The observers used Gemini North on May 18 to examine Jupiter through special near-infrared filters. The Gemini observations focus on specific colors of light that can penetrate the upper atmosphere and clouds of Jupiter. These images are sensitive to increasing absorption by mixtures of methane and hydrogen gas in Jupiter’s atmosphere.

This composite, false-color infrared image of Jupiter reveals haze particles over a range of altitudes, as seen in reflected sunlight. It was taken using the Gemini North telescope in Hawaii on May 18, 2017, in collaboration with observations of Jupiter by NASA’s Juno mission. Image Credit: Gemini Observatory/ AURA/ NASA/ JPL-Caltech

“Back in May, Gemini zoomed in on intriguing features in and around Jupiter’s Great Red Spot: including a swirling structure on the inside of the spot, a curious hook-like cloud feature on its western side and a lengthy, fine-structured wave extending off from its eastern side,” said Orton. “Events like this show that there’s still much to learn about Jupiter’s atmosphere – the combination of Earth-based and spacecraft observations is a powerful one-two punch in exploring Jupiter.”

On the same night, researchers used Subaru’s Cooled Mid-Infrared Camera and Spectrometer (COMICS), with filters sensitive to temperatures at different layers of Jupiter’s atmosphere. These mid-infrared observations showed the Great Red Spot “had a cold and cloudy interior increasing toward its center, with a periphery that was warmer and clearer. This implied that winds were upwelling more vigorously toward its center and subsiding on the periphery,” Orton said. “A region to its northwest was unusually turbulent and chaotic, with bands that were cold and cloudy, alternating with bands that were warm and clear.”

This false-color image of Jupiter was taken on May 18, 2017, with the Subaru Telescope in Hawaii, using a mid-infrared filter centered at a wavelength of 8.8 microns. The Great Red Spot appears at the lower center of the planet as a cold region with a thick cloud layer. Image Credit: NAOJ/ NASA/ JPL-Caltech

Subaru’s mid-infrared imaging and spectroscopy with COMICS are particularly useful to Juno’s, by providing information about the temperature field and the distribution of ammonia, a condensate in Jupiter similar to water in the Earth’s atmosphere. In the full campaign of Earth-based support, the Subaru observations provide the highest spatial resolution of Jupiter’s thermal output due to the 8-meter size of its primary mirror.

The Juno spacecraft launched on a United Launch Alliance Atlas V rocket on August 5, 2011 and began orbiting Jupiter on July 4, 2016.

The spacecraft has now made five close-up passes of Jupiter’s atmosphere, the first of which was on August 27, 2016, and the latest (the sixth pass) on May 19th of this year.

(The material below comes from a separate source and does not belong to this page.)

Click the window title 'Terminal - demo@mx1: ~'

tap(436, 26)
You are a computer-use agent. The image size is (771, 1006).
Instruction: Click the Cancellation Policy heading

Each of these close passes has provided Juno’s science team with surprises.

A primary goal of the mission is to improve our understanding of Jupiter – from its atmospheric properties, to our understanding of how Jupiter and other planets in the outer Solar System formed.

NASA’s Jet Propulsion Laboratory, Pasadena, California, manages the Juno mission for the principal investigator, Scott Bolton, of Southwest Research Institute in San Antonio. The Juno mission is part of the New Frontiers Program managed by NASA’s Marshall Space Flight Center in Huntsville, Alabama, for the Science Mission Directorate. Lockheed Martin Space Systems of Littleton, Colorado, built the spacecraft.